Thank you for contacting Western Digital Customer Service and Support. My name is Phil S.

I understand that your concern regarding the Opal 2.01 hardware-based encryption compatibility. I apologize for the inconvenience caused to you. I am here to assist you.

I would like to inform you that as per the feedback shared by the concerned team it does support the Opal 2.01 specification as mentioned on the Data Sheet. It was available upon release. We are not sure why other articles are providing the wrong information.

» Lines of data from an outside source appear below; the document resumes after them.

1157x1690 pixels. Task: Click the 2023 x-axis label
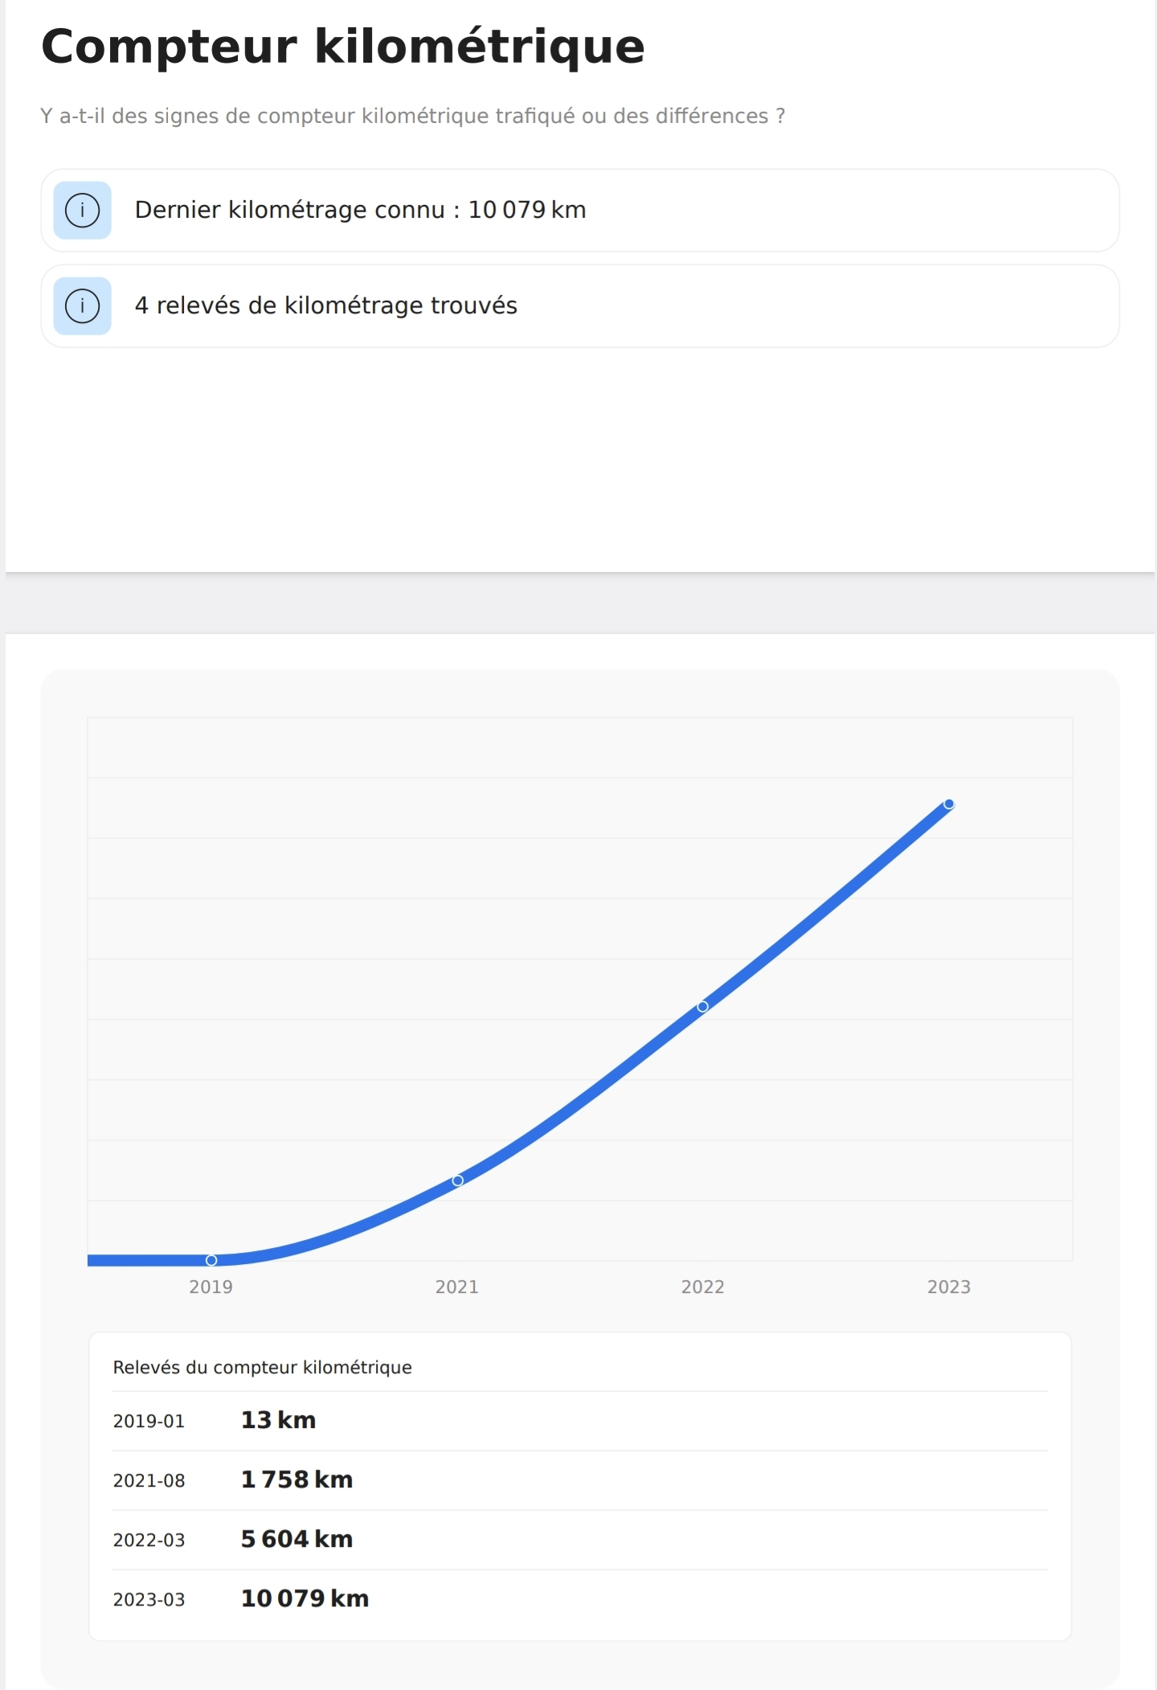click(x=949, y=1287)
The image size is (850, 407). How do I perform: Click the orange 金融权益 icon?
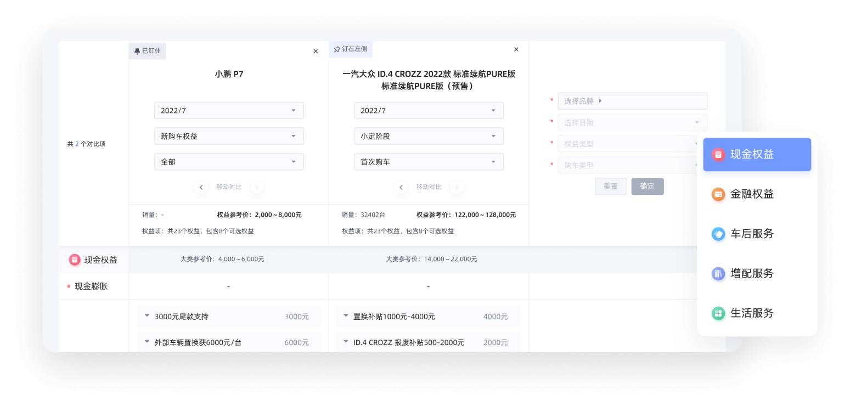pos(718,194)
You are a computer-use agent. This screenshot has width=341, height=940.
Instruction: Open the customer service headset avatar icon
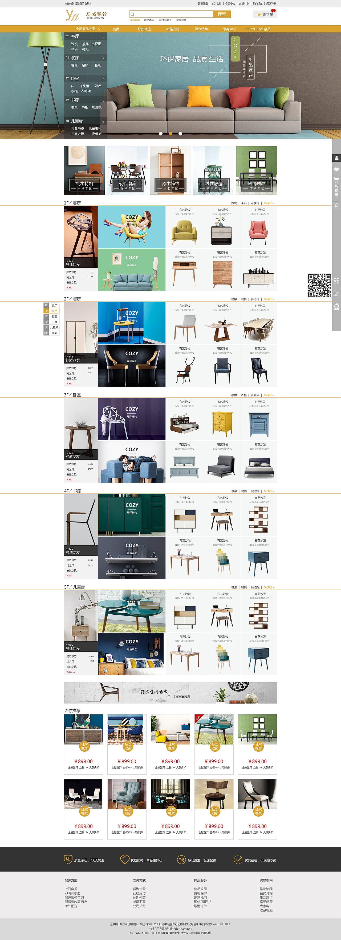click(x=336, y=307)
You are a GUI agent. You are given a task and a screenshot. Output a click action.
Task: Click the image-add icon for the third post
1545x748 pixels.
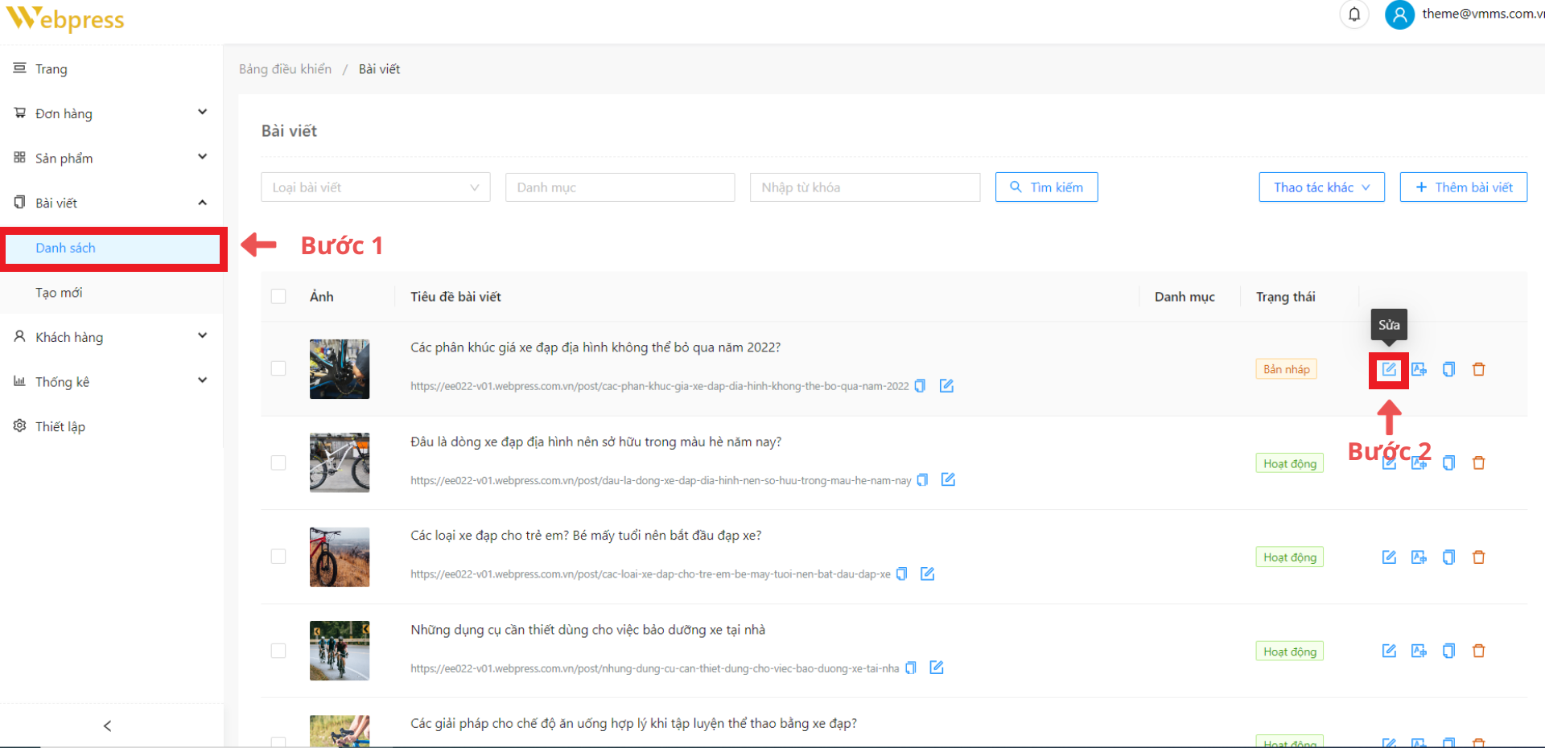(1419, 557)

If you have any further questions, please reply to this email and we will be happy to assist you further.

Sincerely,
Phil S
Western Digital Customer Service and Support
https://www.westerndigital.com/support
 
You can get the SN850X 2TB version for just $169 on Amazon ;-)
When you posted this, the price of the 1TB version had also gone down to $100.

When I ordered the SN850X 1TB on Amazon for $130, the 2TB version was $230. I'm not psychic, therefore I didn't know that the price on the 2TB would go down significantly over 2 months later.

Yes, I'm replying after all this time.